The biggest would probably be their efforts to stop RMT by only allowing balanced trades. They've removed those restrictions now, but they're the only company I've heard of that has done something that drastic to combat RMT.
Regarding faucets and drains, Runescape is very dependent on large amounts of consumables rather then regenerating resources like Mana or some other system. I don't know if EVE has a large amount of consumables, but I think the loss of ships is one of the game's large drains.
Another big difference is that their servers aren't separate from each other. Player's choose a "World" they want to play on every time they log on, and the marketplace (Grand Exchange) is linked across all the servers. I also believe Runescape has a much larger player base than EVE does.
While the games are similar, I feel that Runescape could still benefit the discussion as much as EVE has, and offer another example for a game that has a (somewhat) functional economy. I get the feeling that a lot of people ignore EVE because it's a niche game. Runescape shows that it can work for a larger game in a fantasy setting.
Yeah, Runescape is a very time consuming game, and it's understandable that you haven't had the time to play it. It just seems worth mentioning because it's a big game and it's been around forever.

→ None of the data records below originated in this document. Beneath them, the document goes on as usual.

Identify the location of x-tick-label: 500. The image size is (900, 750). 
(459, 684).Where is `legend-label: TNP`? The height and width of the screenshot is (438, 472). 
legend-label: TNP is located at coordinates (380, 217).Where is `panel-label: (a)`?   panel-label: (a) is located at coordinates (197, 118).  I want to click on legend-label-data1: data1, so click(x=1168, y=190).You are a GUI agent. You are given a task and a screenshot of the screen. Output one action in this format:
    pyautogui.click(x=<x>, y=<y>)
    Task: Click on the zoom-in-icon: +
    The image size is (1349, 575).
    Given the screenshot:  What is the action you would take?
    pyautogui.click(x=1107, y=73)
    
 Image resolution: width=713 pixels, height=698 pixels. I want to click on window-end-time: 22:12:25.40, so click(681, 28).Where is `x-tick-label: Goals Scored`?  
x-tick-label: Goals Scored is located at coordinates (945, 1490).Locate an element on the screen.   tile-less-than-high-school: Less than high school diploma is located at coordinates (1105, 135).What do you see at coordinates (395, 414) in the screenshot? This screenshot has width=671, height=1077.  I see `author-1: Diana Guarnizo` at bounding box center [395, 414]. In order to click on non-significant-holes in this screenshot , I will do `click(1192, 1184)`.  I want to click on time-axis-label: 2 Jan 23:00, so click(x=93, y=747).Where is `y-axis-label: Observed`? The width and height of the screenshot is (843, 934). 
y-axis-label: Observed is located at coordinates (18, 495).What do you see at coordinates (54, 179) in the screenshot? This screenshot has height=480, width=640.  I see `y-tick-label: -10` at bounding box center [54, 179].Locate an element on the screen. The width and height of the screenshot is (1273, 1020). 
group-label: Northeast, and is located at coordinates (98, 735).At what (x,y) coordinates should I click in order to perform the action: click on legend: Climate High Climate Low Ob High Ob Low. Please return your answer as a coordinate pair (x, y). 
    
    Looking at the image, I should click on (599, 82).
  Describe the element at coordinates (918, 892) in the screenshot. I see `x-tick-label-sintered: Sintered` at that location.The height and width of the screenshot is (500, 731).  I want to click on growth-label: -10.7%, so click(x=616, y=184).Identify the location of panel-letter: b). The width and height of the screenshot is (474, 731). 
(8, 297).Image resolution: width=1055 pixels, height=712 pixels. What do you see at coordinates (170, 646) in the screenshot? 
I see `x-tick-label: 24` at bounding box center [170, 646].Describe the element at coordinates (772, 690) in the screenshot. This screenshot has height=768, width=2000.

I'm not sure how Jagex would respond to an examination of Runescape's economic structure. I do know that they don't do a lot of advertisement for their game, so they might be more in favor of more honest publicity like an economic review. They do like to talk about things they do differently like their server set up, supporting a free version, and their choice to produce a browser based MMO. I can't speak for Jagex, but I think they would like to have their game "put under the microscope".